Just so you don't think The Onion is all I read, I've also been working my way through my newly-arrived copies of Blink and Freakonomics, along with two borrowed books: Civil War Soldiers (I've been on a Civil War kick) and Johnny Cash's autobiography.
Also recommended reading: the almost-always-perfect Edge.org's Pinker vs. Spelke debate on science and gender difference. It's a transcription (they also have audio and some video clips) of a debate at Harvard between hot-shit psychologists Steven Pinker and Elizabeth Spelke in the wake of the Larry Summers fiasco.
Some important highlights:
1) Pundits and third-rate commentry aside, the whole blowup about what Summers said at Harvard has very little to do with any kind of gigantomachia between die-hard natural-determinist scientists and ball-breaking blank-slate gender constructivists. It's all about Harvard's hiring practices, and Summers's BS apologies for them. Harvard hasn't been giving what appear to be remarkably qualified women its tenure-track jobs in natural sciences. And Summers suggested that one explanation for this might be that at the very high end of mathematical and scientific ability, there might be more men than women. And almost everyone else at Harvard cried "Horseshit!" I think it's fair to say that Summers's answer is a horseshit response to the question being posed -- it sidesteps the whole question of whether or not the female candidates have been qualified, or rather, assumes that they weren't, and tries to explain why -- without taking a stance one way or the other as to whether it's just plain old horseshit, period.

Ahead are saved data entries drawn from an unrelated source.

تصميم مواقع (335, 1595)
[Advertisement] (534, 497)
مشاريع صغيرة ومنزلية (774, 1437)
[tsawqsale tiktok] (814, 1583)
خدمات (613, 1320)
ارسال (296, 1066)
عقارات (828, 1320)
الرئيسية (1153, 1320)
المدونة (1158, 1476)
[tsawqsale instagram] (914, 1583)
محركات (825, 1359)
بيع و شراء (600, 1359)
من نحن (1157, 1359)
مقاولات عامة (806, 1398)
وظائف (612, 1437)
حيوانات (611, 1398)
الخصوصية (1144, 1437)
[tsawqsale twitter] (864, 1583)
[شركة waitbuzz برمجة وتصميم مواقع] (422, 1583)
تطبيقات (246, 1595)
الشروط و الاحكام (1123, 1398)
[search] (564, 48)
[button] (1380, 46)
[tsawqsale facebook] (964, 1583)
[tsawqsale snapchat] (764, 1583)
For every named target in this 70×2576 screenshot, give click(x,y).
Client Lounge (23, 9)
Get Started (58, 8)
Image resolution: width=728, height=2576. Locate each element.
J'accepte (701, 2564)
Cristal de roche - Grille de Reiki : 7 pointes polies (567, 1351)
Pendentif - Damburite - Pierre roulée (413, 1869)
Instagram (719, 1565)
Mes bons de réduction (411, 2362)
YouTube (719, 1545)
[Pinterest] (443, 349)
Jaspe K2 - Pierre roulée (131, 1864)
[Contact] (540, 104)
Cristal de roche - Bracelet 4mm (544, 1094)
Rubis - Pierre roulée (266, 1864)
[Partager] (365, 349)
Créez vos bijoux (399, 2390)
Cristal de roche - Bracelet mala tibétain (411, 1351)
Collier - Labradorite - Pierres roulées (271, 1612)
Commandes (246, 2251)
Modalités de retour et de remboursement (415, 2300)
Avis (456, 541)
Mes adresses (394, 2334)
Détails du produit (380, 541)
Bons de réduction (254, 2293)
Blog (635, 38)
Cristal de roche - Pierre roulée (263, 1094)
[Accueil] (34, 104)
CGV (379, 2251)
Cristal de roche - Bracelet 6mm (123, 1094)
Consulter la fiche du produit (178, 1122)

2) Pinker's argument for the existence of sexual differences between men and women at any age, and the relevance of those differences for both cognitive activity and career choice is very good. But Spelke's argument that those differences do not necessarily translate into a competitive advantage for men over women in the practice of science is even better.
In other words, yes, the most crucial aspects of human psychology are biological and "innate" (in whatever sense we're using that word this century), and yes, a fair number of those aspects are tied to sexual difference. But none of those will in themselves make you a better or worse physics professor -- you know, unless all Harvard physics professors do is play with toy trucks instead of dolls. Is that where all our money for cyclotrons and particle accelerators is going?